# How would I use sliders to manipulate the slope and intercept of a plane in a graphics 3d box while the cdf was running

Would I link a slider value to a polynomial that represents the plane and draw it in the draw plane a function,

Or, is there a way that would allow me to have sliders in the draw plane function itself.

What I want to do, Is have an image of a sloped 3d plane that a can move with sliders, I want to be able to adjust the amount of slope that the plane has, the height of it, and finaly, maybe rotate it.

I want to get the value of these sliders after I have the shape of the plane that I wanted, and then use these values to calculate a "would be" sum of squares.

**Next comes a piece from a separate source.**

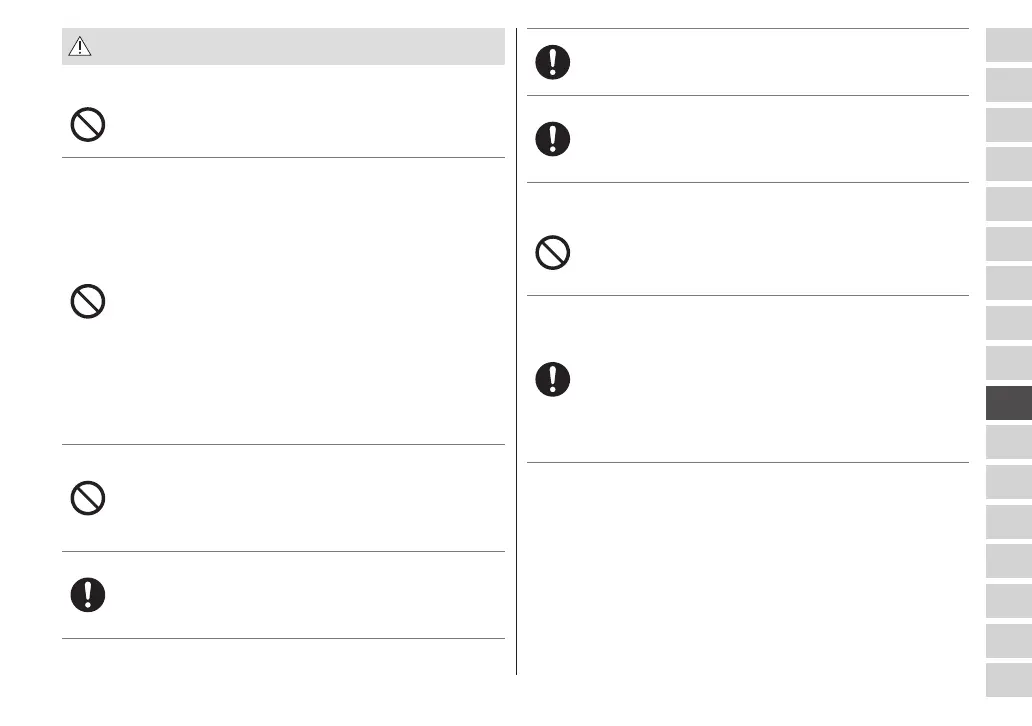Open the side tab directly above the dark tab
The image size is (1032, 726).
pos(1008,362)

So something like this, how exactly would I have the plane move as I adjusted the sliders, so for example a slider labeled intercept would raise or lower the intercept of the plane.

x0 := -2;
y0 := 1;
z0 := 3;

Manipulate[F[x_, y_] := (a+slidera x0 + b+slider b y0 + c+slider b z0 - a x - b y)/c;

Plot3D[F[x, y], {x, -2, 5}, {y, -2, 10}, AxesLabel -> {x, y, z}]]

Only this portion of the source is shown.